General FP&A Platforms Worth Considering
Cube
Cube's entire pitch is that it works inside your existing spreadsheets rather than replacing them. You connect Cube to Google Sheets or Excel, map your data sources, and Cube handles sync and version control. The model lives where your finance team already works.
This is either its greatest strength or its biggest weakness, depending on your situation. If you've built a solid spreadsheet model and just need it connected to live data, Cube eliminates a rip-and-replace migration. If your existing model is a mess, Cube doesn't fix it — it amplifies it. Pricing starts around $1,500/month, positioning it for companies that have outgrown manual spreadsheets but don't want to rebuild in a new tool.
Pigment
Pigment has grown significantly since its Series B in 2022 and now competes against Anaplan and Workday Adaptive for mid-market FP&A. For runway tracking specifically, it's overbuilt unless you need the collaboration features — multiple planners editing scenarios simultaneously, with approval workflows and audit trails.

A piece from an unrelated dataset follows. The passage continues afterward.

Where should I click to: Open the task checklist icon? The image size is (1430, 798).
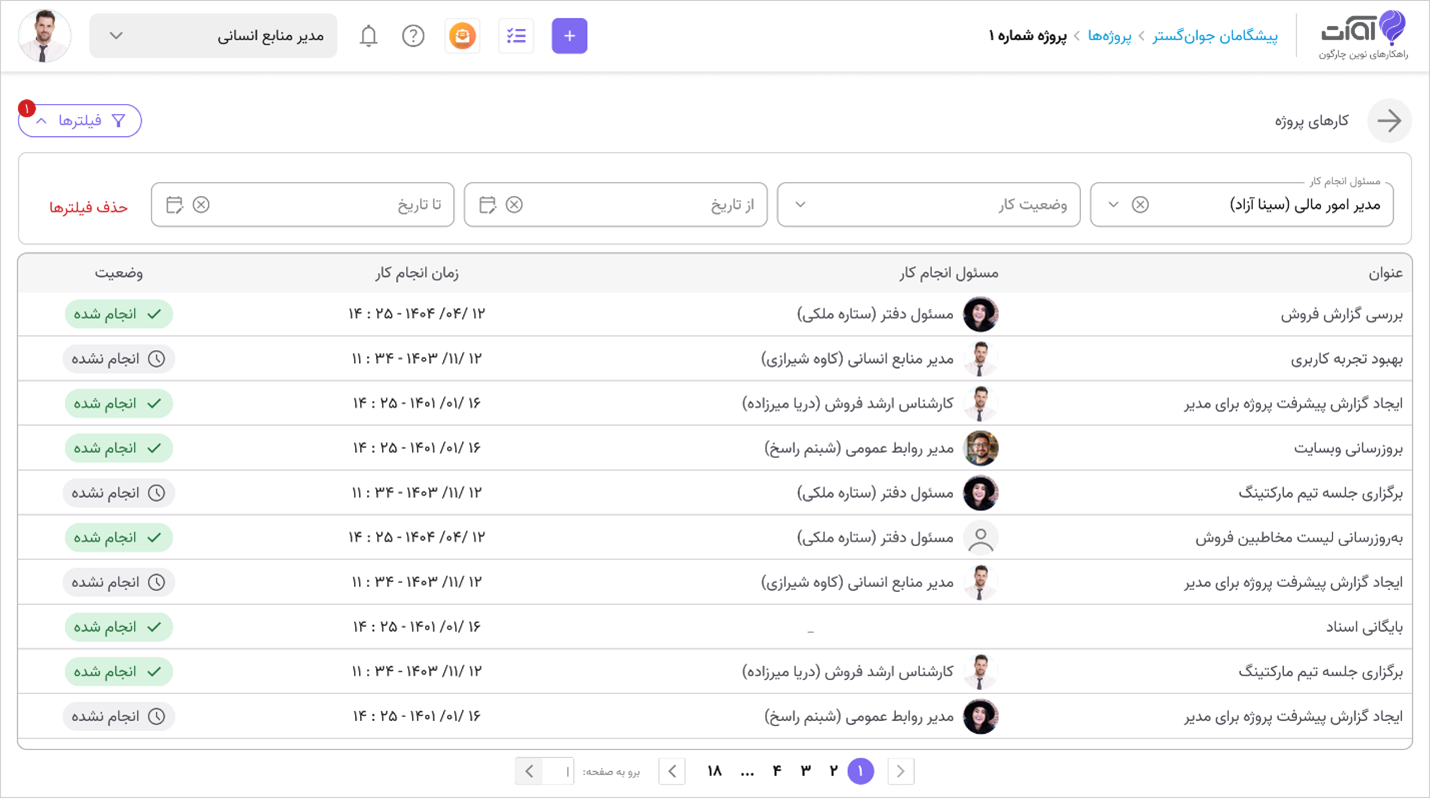click(516, 35)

Where Pigment earns consideration: companies where finance, sales ops, and HR all feed into the burn model. Headcount planning in particular is better in Pigment than in most point solutions.
Platform Comparison
| Platform | Best For | Starts At | Accounting Integration | Scenario Modeling |
|---|---|---|---|---|
| Runway | Seed–Series B startups | ~$299/mo | QuickBooks, Stripe, Ramp | Strong |
| Mosaic | Series B+ / growth stage | ~$20k/yr | NetSuite, Sage | Strong |
| Causal | Early-stage, model-first founders | ~$100/mo | QuickBooks, Xero | Very strong |
| Cube | Teams tied to Excel/Sheets | ~$1,500/mo | Most major ERPs | Moderate |
| Pigment | Mid-market FP&A teams | Custom | NetSuite, Workday | Strong |
| Google Sheets | Pre-seed, budget-constrained | Free | Manual or via integrations | Manual |
The Spreadsheet Case
Google Sheets deserves a serious mention, not as a consolation prize but as the right tool for a meaningful slice of companies. Pre-seed companies burning under $50k/month often don't need a $300/month platform — they need a clean model and the discipline to update it weekly.

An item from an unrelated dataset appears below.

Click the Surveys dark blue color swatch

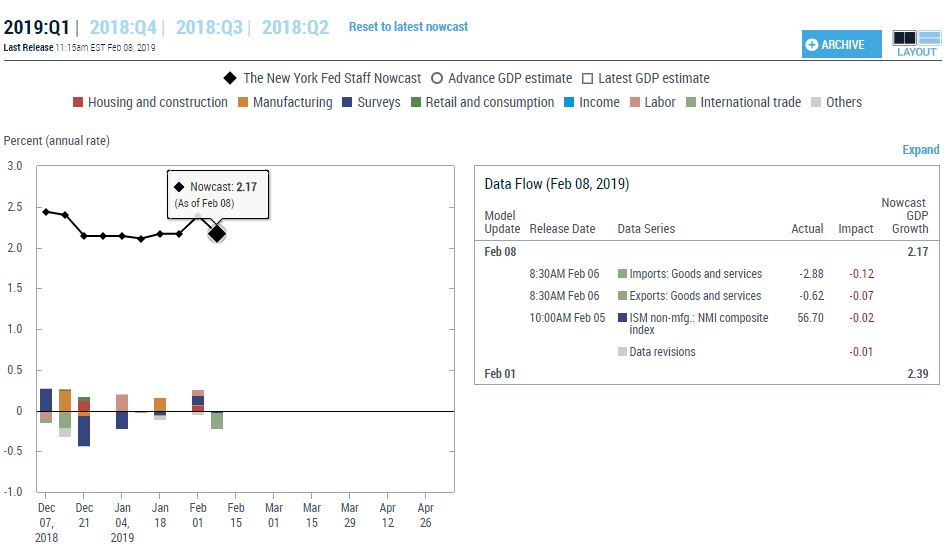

The friction isn't building the model. It's maintaining it. Connecting live data from Stripe or QuickBooks into a sheet historically meant Apps Script nightmares or CSV exports on a good week. That gap has narrowed — tools like ModelMonkey connect Google Sheets directly to data sources, so you can ask "what's our net burn this month" and get a live answer inside the sheet you already have. For a seed-stage founder who lives in Sheets, that's often enough without the platform overhead.

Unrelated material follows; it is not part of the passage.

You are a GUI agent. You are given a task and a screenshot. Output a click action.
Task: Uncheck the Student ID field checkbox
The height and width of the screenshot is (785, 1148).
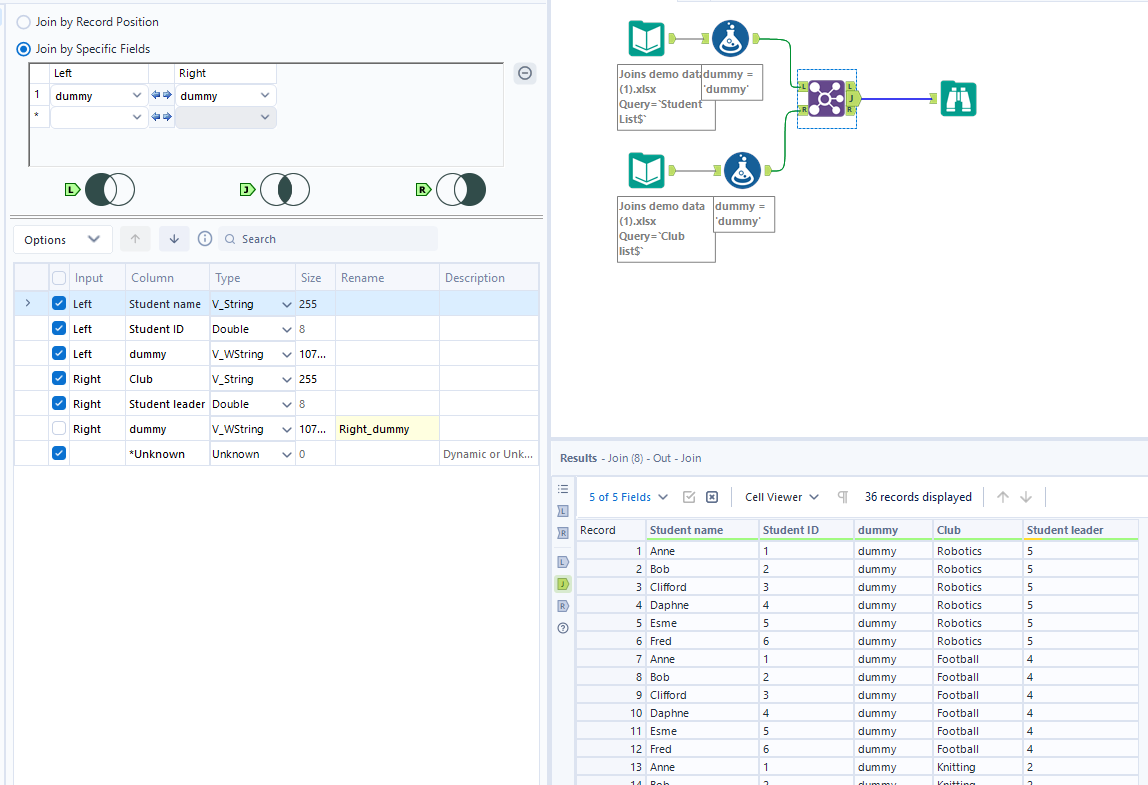tap(59, 329)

For more on building the underlying model, see how to calculate runway for a startup and runway forecasting with funding integration.
When to Switch from Spreadsheets to a Dedicated Platform
Most teams hit a wall at one of 3 inflection points: when headcount exceeds 20 people and modeling individual compensation becomes tedious; when the board starts asking scenario questions that require rebuilding the whole model from scratch; or when actuals lag assumptions by more than two weeks because data entry is falling behind.
At that point, a dedicated platform typically pays for itself within one board cycle — not because it's smarter, but because it removes the person-hours spent on data plumbing.
The decision between purpose-built startup tools (Runway, Causal) versus broader FP&A platforms (Cube, Pigment, Mosaic) is essentially a question of scope. If runway tracking is the whole job, don't pay for FP&A overhead you won't use. If you're building a full operating model — revenue by segment, headcount by department, cash flow waterfall — you'll want something more structured. The startup metrics dashboard guide covers how those models connect in practice.
In summary: tool complexity should match company complexity. A $150k/year FP&A platform at seed stage isn't sophistication — it's overhead.